La lógica del idioma no es la lógica de los objetos concretos. Uno puede decir “sonrisa” escindiendo concepto de soporte, y no importan los labios que la formen o no. Pero cómo imaginar una sonrisa cuando quien sonreía ha desaparecido. ¿Cómo es una sonrisa sin labios?
El reverendo enclaustrado en su habitación de la universidad, con sus libros, sus fotografías de niñas, sus paseos por el río; se daba a imaginar un mundo donde el lenguaje y la lógica del lenguaje construyeran realidades imposibles. Un universo intangible de conceptos evanescentes e intercambiables, un universo sin responsabilidad ya que los flamencos, que se utilizaban como palos para golpear a los erizos que hacían las veces de bolas de críquet, no sufrían. No sufrían los erizos, no sufrían animales ni personas devenidos en simples palabras, que se pueden escribir, borrar o tachar simplemente con un trazo de la pluma.

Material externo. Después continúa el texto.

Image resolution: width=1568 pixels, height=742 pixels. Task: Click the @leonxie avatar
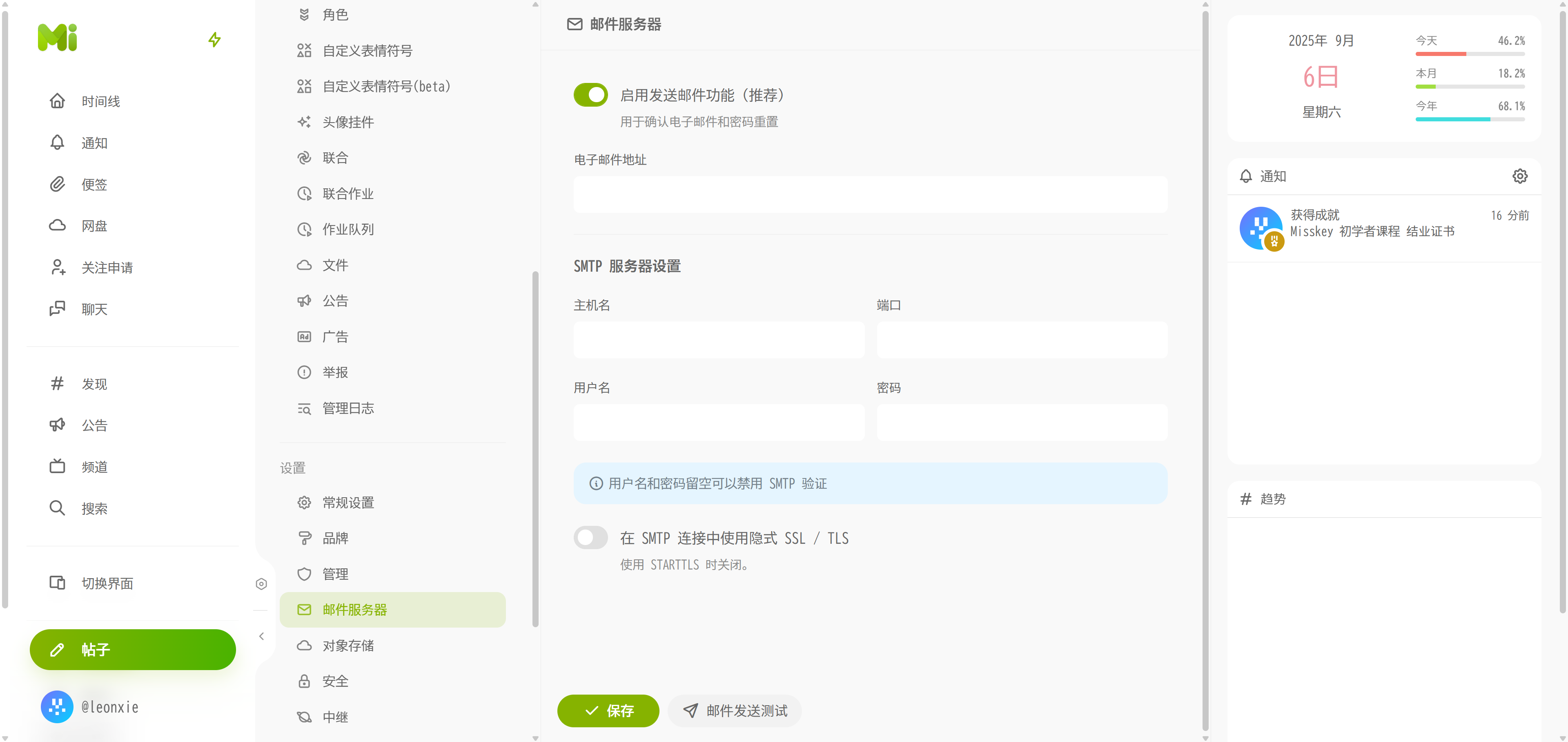[x=57, y=707]
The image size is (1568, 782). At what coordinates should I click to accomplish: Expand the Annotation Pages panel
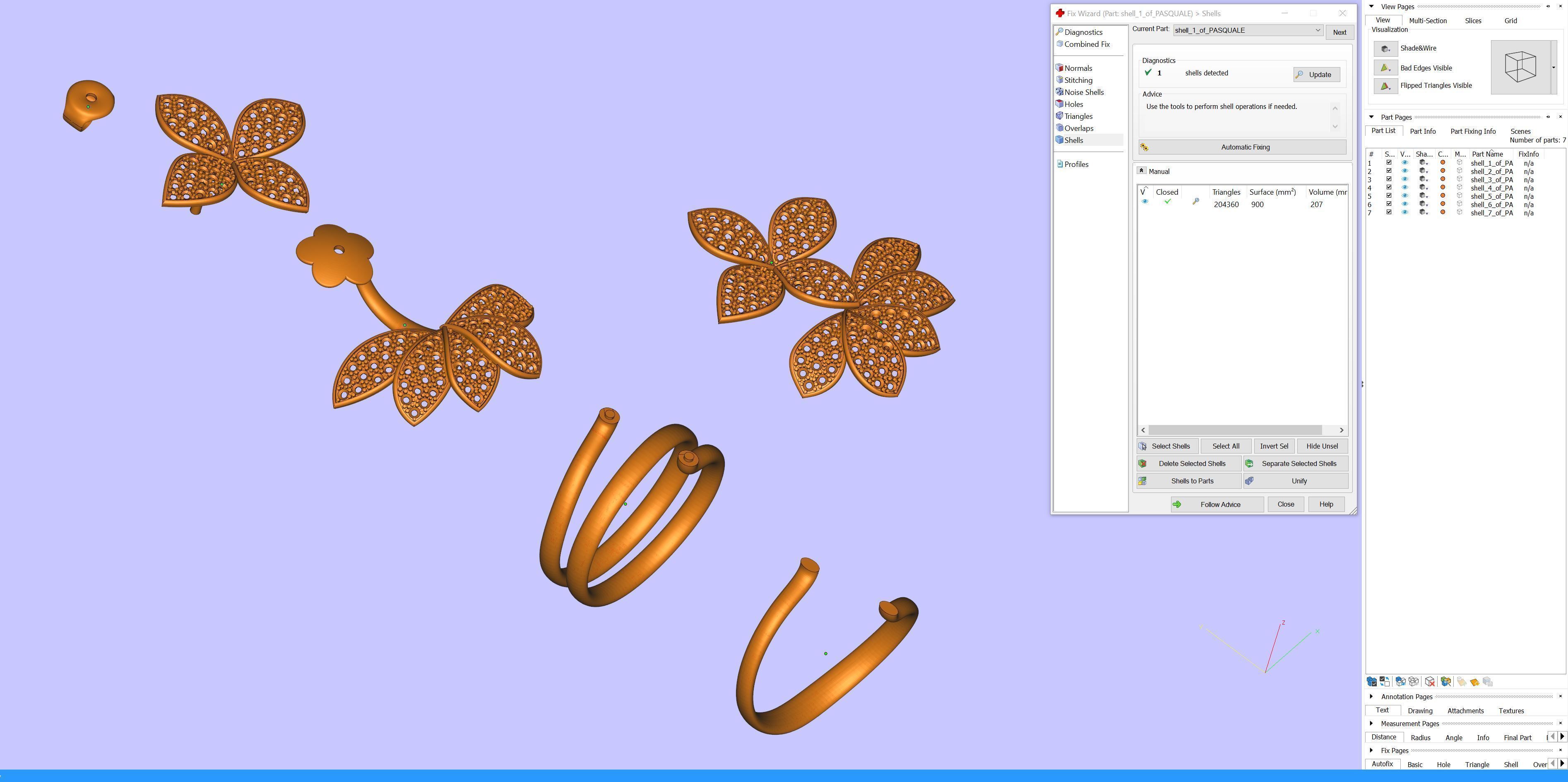(1371, 697)
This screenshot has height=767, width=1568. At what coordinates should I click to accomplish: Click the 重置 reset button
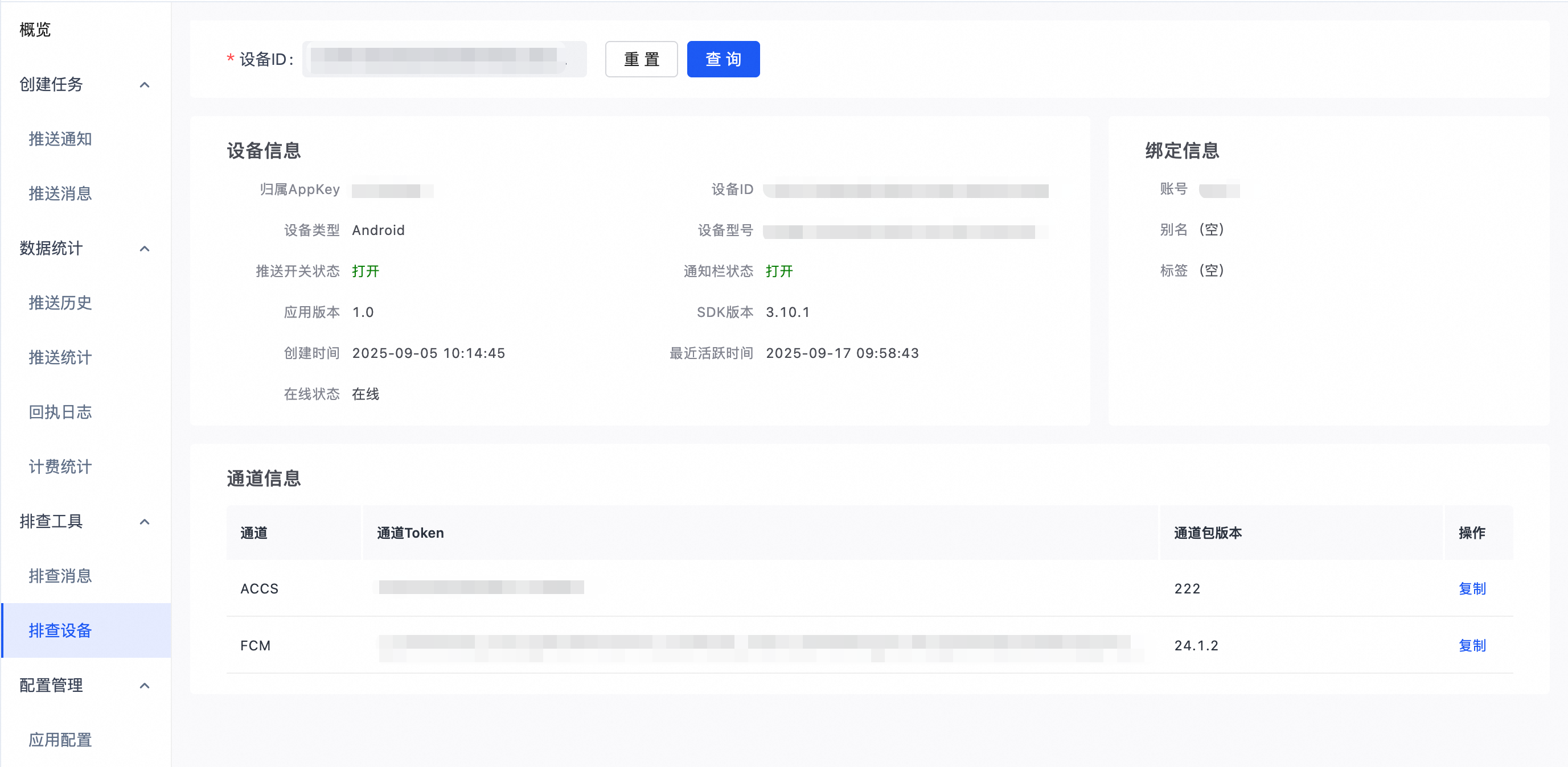click(641, 59)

Juego mental, como el juego de abalorios de Hesse, juego intelectual y aparentemente inocuo. Si, al fin, Alicia es un libro para niños.
Pero el gato que no es individuo, que es solamente el portador de un concepto, no cuenta como animal oloroso, con peso y quizás hambre. El gato desaparece y queda lo más importante, su sonrisa. Queda el retruécano, la adivinanza, el feliz nonsense. Aunque el gato haya desaparecido.
Las cifras que manejan los tecnócratas de la economía se nutren de la misma raíz.
Esta semana pasó por Santa Fe la caravana de niños que vino desde el norte, y en los papelitos que arrojaban decía “ni un pibe menos”. No más hambre, no más malos tratos a nuestros niños. Y no eran sonrisas dibujadas en el vacío, no eran gatos en aguafuerte sino seres reales con peso, rostro personal y necesidades reales. Esto nos deja del lado de la responsabilidad.
Más sonrisas, pero más sonrisas verdaderas instaladas en labios verdaderos.
Será que el hambre de los niños no es un juego intelectual, y las cifras sólo dan dimensión al horror pero no remedian una sola vida que acabe o que se arruine desde el comienzo. Los nombres de los niños no son palabras vacías. Sus caras no deben borrarse sin que a nadie le importe. Detrás de los números, delante de los números hay cuerpos y mentes, deseos y posibilidades. Personas.
Más sonrisas y menos palabras.

1 comentario:

  1. Querida Mónica:
    En diversos sitios web, siempre leo tus escritos y lo hago con inmenso gusto.